Major radio companies are abandoning rock music so quickly lately that sometimes their own employees don't know it.

Troy Hanson, the program director of WZTA in Miami, said that he first learned that his station's owner, Clear Channel Communications, had ditched the rock format - and his staff - when he tuned to the station one morning in February and heard talk-radio. His rock domain, known as Zeta, had vanished. "We didn't even get to play 'It's the End of the World as We Know It,' " the R.E.M. anthem, as a sign off, he said.

In the last four months, radio executives have switched the formats of four modern-rock, or alternative, stations in big media markets, including WHFS in Washington-Baltimore area, WPLY in Philadelphia and the year-old KRQI in Seattle. Earlier this month WXRK in New York discarded most newer songs in favor of a playlist laden with rock stars from the 80's and 90's.

Music executives say the lack of true stars today is partly the reason. Since rap-rock acts like Kid Rock and Limp Bizkit retreated from the scene, none of the heralded bands from recent rock movements, be it garage-rock (the Strokes, the Vines) or emo (Dashboard Confessional, Thursday), connected with radio listeners or CD buyers the way their predecessors did.

···

◆ **WHAT YOU NEED TO DO**:
• A. In the article on radio stations dropping rock, what did Troy Hanson hear when he tuned to WZTA one morning in February?
• B. Copy the passage of the article on radio stations dropping rock starting at "In the last" and ending at "80's and 90's.".
• C. Carry on the article on radio stations dropping rock, beginning right after its last sentence.

◆ **SUPPLIED INFORMATION**:
···

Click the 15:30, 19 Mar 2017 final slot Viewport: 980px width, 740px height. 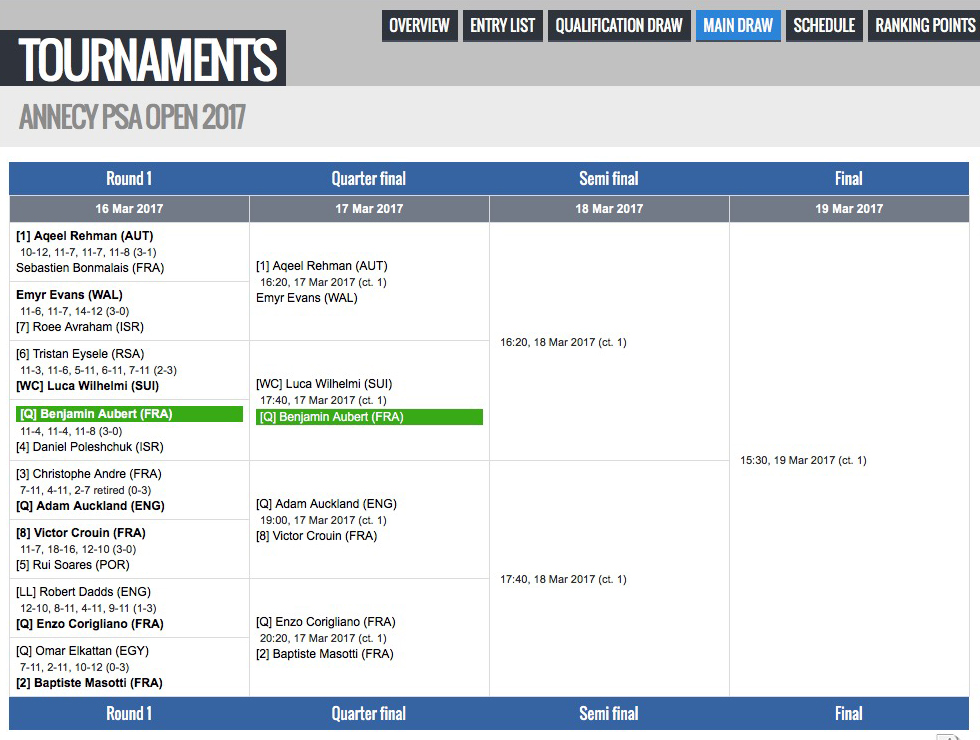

···

◆ **ANSWERS TO THE PROBLEMS**:
• A. Talk-radio.

• B.
In the last four months, radio executives have switched the formats of four modern-rock, or alternative, stations in big media markets, including WHFS in Washington-Baltimore area, WPLY in Philadelphia and the year-old KRQI in Seattle. Earlier this month WXRK in New York discarded most newer songs in favor of a playlist laden with rock stars from the 80's and 90's.

• C.
This sudden exit of so many marquee stations has not only renewed the perennial debate about the relative health of rock as a musical genre, but it also indicates that the alternative format, once the darling of radio a decade ago, is now taking perhaps the heaviest fire in the radio industry's battle to retain listeners in the face of Internet and satellite radio competition. Many rock stations may be in for another blow when the shock jock Howard Stern departs for Sirius Satellite Radio next year.

There are still signs that a fervent alternative scene survives. This weekend, for instance, 50,000 people a day are expected to visit Indio, Calif., for the sixth-annual Coachella Valley Music Festival, the biggest rock event of its kind in the United States, to cheer bands like the Arcade Fire and the Secret Machines. Moreover, while alternative programmers are searching for a solution, for the moment they have the benefit of new music by a clutch of reliable stars from the genre's heyday: Nine Inch Nails, Weezer and Beck are releasing their first albums in two years or more, and songs by each rocketed to the top of Billboard magazine's modern-rock airplay chart.

But many musicians in the newer bands on the alternative playlists "could be your waiter tomorrow night and you wouldn't know the difference," griped a radio promotion executive at one major label, who requested anonymity for fear of offending bands on his label.

Ratings for rock radio stations have been languishing for years. The share of the 18-to-34 age group that is tuning in to alternative stations has shrunk by more than 20 percent in the last five years, according to Arbitron, while stations playing rap and R&B or Spanish-language formats have enjoyed an expanding audience.

As a result, many rock programmers aren't sure what to play.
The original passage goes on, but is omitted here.